(Pixel coordinate grounding data)
_ _ _ _ _ _ _

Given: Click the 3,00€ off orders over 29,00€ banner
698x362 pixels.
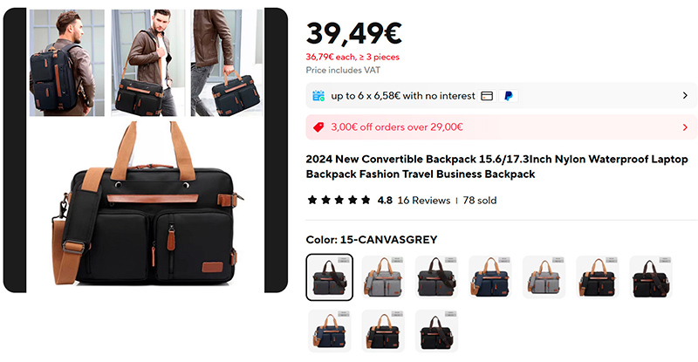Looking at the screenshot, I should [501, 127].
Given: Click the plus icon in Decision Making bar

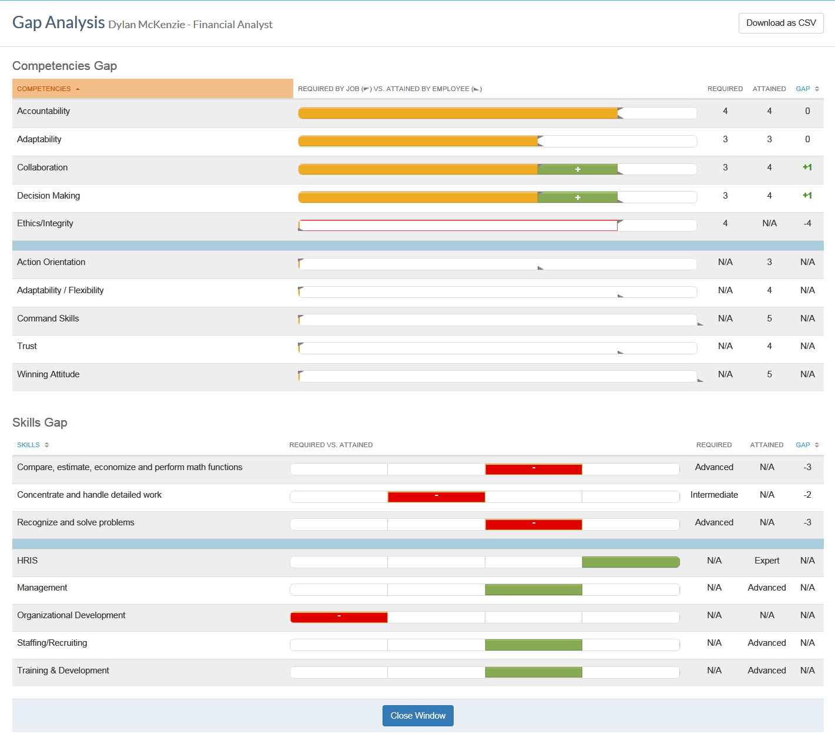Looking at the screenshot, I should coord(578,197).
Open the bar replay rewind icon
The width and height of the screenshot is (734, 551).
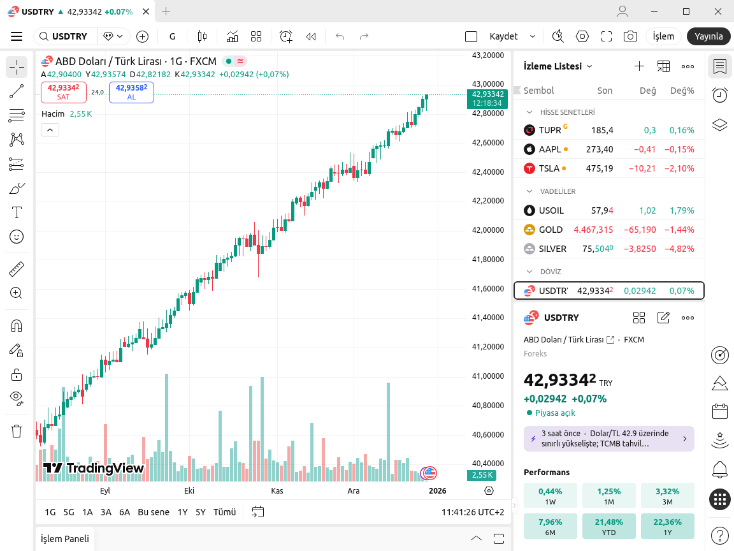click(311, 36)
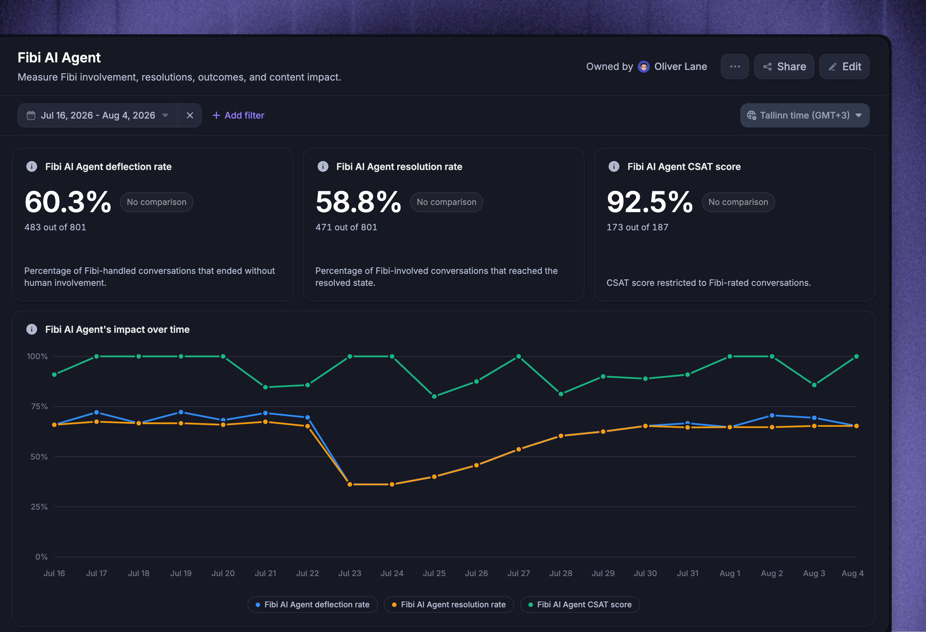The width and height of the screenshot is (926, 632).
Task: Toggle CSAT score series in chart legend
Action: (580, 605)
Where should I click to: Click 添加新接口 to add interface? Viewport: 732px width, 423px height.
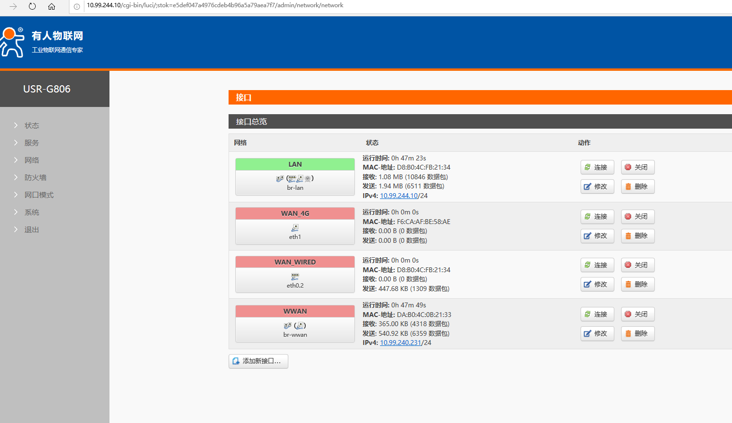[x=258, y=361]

_ _ _ _ _ _ _

WORK REQUIRED:
Skipping every picture, reproduce the records word for word.

ANSWER SPACE:
Given: Click the 3,00€ off orders over 29,00€ banner
698x362 pixels.
Looking at the screenshot, I should [501, 127].
Given: Click the plus icon in Decision Making bar

Looking at the screenshot, I should coord(578,197).
Open the bar replay rewind icon
The width and height of the screenshot is (734, 551).
click(311, 36)
The width and height of the screenshot is (926, 632).
Task: Toggle CSAT score series in chart legend
Action: (580, 605)
Where should I click to: Click 添加新接口 to add interface? Viewport: 732px width, 423px height.
[x=258, y=361]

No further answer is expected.